Though this is only their second crop, Landaas and Eckert have already found loyal customers at the Edmonds, Mukilteo and Snohomish farmers markets, where they sell their tomatoes exclusively.
Elderly couples eat their tomatoes with a sprinkle of salt and nothing more, while younger foodies make gazpacho.
"People save their grocery shopping for the market. They've been doing it for years," Eckert said. "They want something fresh. They want to cook. They do everything with them. BLTs are a big hit."
Over the years, Landaas has seen an increase in people's willingness to buy local, even if it means going out of the way and sometimes paying more.
"I think Snohomish County is catching up," he said. "Ten years ago, it was a little harder. Income levels are going up."
There are some skeptics in the crowds at farmers markets. Some don't trust tomatoes grown in greenhouses, also known as hothouse tomatoes.
Hothouse tomatoes' bad reputation may be somewhat deserved, Monas said, thanks to large greenhouse operations that have produced low-quality tomatoes for many years.
"If you pick them green or greenish and they come out of the hothouse, they're not going to taste any better," said Monas, who grows his tomatoes in soil in greenhouses. "It really is in the degree of ripeness on the vine."
Tomatoes grown hydroponically in a water and fertilizer solution can suffer the same fate.
"It can be a good-tasting tomato," Monas said. "Although it's very easy to cheat and go purely for yield rather than flavor."
Landaas and Eckert want to grow their tomatoes as naturally as possible and with flavor to boot.
"I want to grow old-fashioned tomatoes," Landaas said. "It lends a better flavor to the tomatoes."
Greenhouses boost productivity because they're dry, hot and help prevent common tomato diseases such as early and late blight, exacerbated by the Northwest's damp, cool spring and fall weather. It's why many home gardeners grow their tomatoes under the cover of hoop houses.
But perhaps most important, greenhouses extend the limited regional growing season, allowing customers to buy local - longer.

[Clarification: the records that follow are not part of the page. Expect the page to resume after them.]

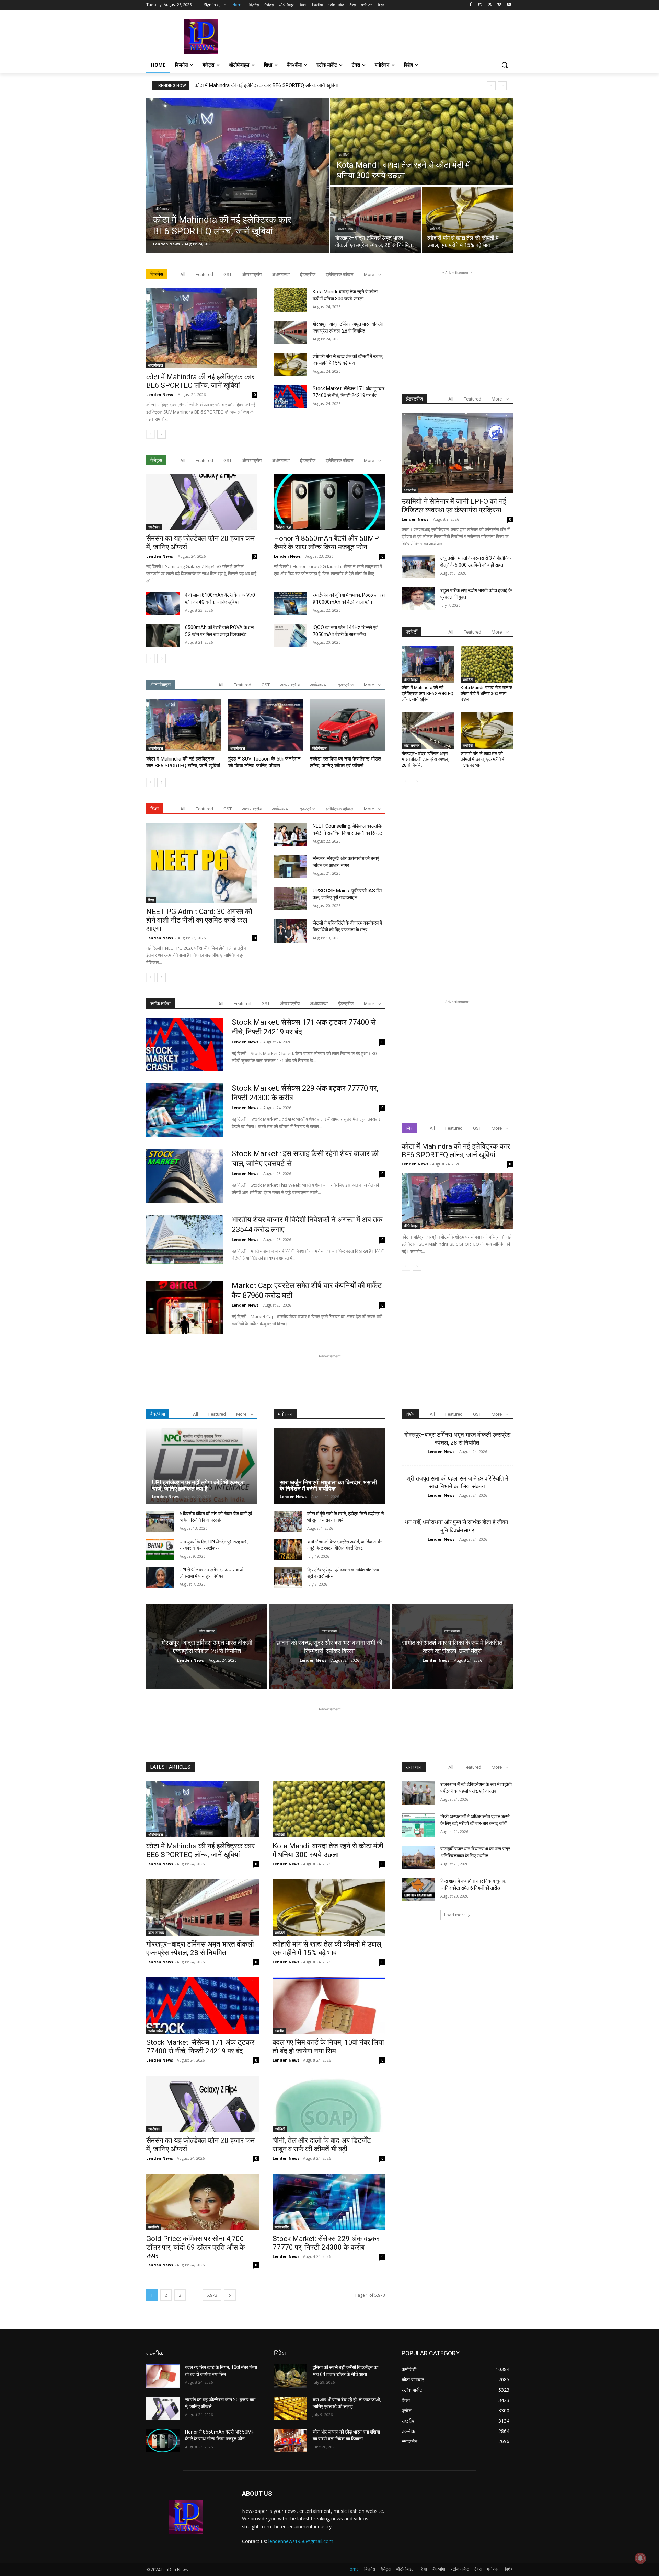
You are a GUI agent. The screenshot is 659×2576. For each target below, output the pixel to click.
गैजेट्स (156, 460)
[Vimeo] (499, 5)
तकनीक (279, 2030)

"I seed them in January and they go in the greenhouse in February," Landaas said. "We had them (for sale) May 15 this year."
This year, as with last, Landaas expects to sell all the tomatoes they can grow.
He wants to grow more next year by adding another greenhouse, but isn't sure he and Eckert, who do their own picking, can handle doubling in size. They might also like to diversify and sell soap, honey and other vegetables.
"We've been here a little over two years," Eckert said. "We really like the life. We're into it. We have plans."
When their season ends, Landaas and Eckert, who were married in March, will honeymoon in Italy.
Neither of them has been to the country, famous for its tomatoes, of course, but also the international base of the "slow food" movement, geared toward keeping local food traditions alive in a fast-food world.
"We want to be inspired," Eckert said of their upcoming trip. "We'll bring some of that inspiration back with us."